◆ FAÇA O SEGUINTE
Explique, em uma a três frases, por que razão as parcerias entre a academia e as empresas são consideradas cruciais no texto sobre parcerias entre empresas e universidades.

##### EXCERTO DO TEXTO #####

No universo das empresas criadas em Portugal nos últimos 10 anos, boa parte delas tem, pelo menos, duas características comuns: nasceram em universidades e/ou centros de investigação nacionais e atuam na área da tecnologia, aplicada a vários sectores da economia. É o caso da Feedzai (segurança), criada no Instituto Pedro Nunes, da Universidade de Coimbra; da Veniam (mobilidade), nascida na Universidade do Porto e Aveiro ou da Sword Health (fisioterapia), criada na Universidade de Aveiro. E no pacote de empresas e sectores que mais inovaram nesse período, também são várias com as mesmas características. A Bosch Portugal, em Braga, é um dos maiores exemplos, conta José Oliveira, gestor do projeto. Em 2013, aliou-se à Universidade do Minho (UMinho) para deixar os datados autorrádios e produzir painéis digitais e sistemas de navegação e, desde então, já foram investidos €260,8 milhões — de ambas as partes — em vários outros sistemas digitais, originando 96 patentes e transformando a Bosch Braga “num centro de desenvolvimento”, acrescenta António Pontes, gestor do projeto na UMinho.
Mas há outros casos. Como a Simoldes, que desenvolveu uma bateria de sódio para armazenar energia em parceria com um laboratório da Faculdade de Engenharia do Porto (FEUP). Ou a AMF Safety Shoes, uma empresa de calçado de trabalho que, com o Instituto de Ciência e Inovação em Engenharia Mecânica e Engenharia Industrial (INEGI), criou uma palmilha digital que mede e interpreta as pressões colocadas no pé e que vai agora ser testada na fábrica da Heineken, na Holanda. O objetivo, explica Albano Miguel Fernandes, CEO e fundador, é reduzir os problemas de saúde nos trabalhadores e as baixas laborais.
Estes exemplos mostram bem os “progressos notáveis” da academia e da investigação portuguesa e como as parcerias com empresas/indústrias são cruciais para garantir que os alunos têm correspondência no mercado de trabalho nacional, e não no estrangeiro, e para que as empresas inovem e cresçam. Porque é na academia que as empresas encontram o know how que precisam, considera António Pontes, nomeadamente na digitalização, ambiente e energia (renováveis e baterias). “Nenhuma empresa ou país é capaz de se manter na fronteira do conhecimento só pelos seus esforços, mediante a atual difusão da ciência e da tecnologia”, nota Nuno Mangas, presidente do Compete e ex-presidente do Instituto Politécnico de Leiria.

##### LINHAS DE DADOS #####

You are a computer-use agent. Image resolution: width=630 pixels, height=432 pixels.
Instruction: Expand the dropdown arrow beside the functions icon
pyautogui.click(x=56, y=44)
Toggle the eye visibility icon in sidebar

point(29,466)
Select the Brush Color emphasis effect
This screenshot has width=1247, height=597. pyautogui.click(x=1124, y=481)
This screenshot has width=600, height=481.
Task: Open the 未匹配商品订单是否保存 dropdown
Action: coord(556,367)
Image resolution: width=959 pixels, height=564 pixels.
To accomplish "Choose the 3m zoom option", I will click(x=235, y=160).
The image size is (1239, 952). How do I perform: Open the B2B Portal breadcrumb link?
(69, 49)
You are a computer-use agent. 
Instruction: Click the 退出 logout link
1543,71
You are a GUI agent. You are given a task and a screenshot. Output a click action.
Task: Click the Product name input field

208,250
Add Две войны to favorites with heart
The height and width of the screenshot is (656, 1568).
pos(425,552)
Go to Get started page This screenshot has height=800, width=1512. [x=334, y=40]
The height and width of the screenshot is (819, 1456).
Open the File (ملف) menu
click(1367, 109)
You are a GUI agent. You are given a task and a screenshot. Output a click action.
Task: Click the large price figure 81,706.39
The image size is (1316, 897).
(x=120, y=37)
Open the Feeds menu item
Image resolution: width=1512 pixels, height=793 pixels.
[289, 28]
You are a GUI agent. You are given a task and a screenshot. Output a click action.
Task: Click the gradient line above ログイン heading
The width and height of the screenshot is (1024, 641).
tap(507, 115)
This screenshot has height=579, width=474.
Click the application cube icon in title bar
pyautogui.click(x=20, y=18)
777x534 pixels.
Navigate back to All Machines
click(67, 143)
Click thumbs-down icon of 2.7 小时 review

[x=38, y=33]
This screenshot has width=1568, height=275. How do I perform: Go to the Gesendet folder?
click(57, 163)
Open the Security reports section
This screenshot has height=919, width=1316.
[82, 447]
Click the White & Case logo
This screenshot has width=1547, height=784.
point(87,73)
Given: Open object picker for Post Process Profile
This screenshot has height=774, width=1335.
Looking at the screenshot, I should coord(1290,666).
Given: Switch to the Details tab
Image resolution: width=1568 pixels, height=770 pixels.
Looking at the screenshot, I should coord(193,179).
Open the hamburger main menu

#####

◆ RESULTADO DO EXERCÍCIO
As parcerias garantem que os alunos encontram correspondência no mercado de trabalho nacional, e não no estrangeiro, e permitem que as empresas inovem e cresçam. Segundo António Pontes, isto acontece porque é na academia que as empresas encontram o know how de que precisam, nomeadamente na digitalização, no ambiente e na energia. Nuno Mangas acrescenta que nenhuma empresa ou país consegue manter-se na fronteira do conhecimento só pelos seus esforços, dada a atual difusão da ciência e da tecnologia.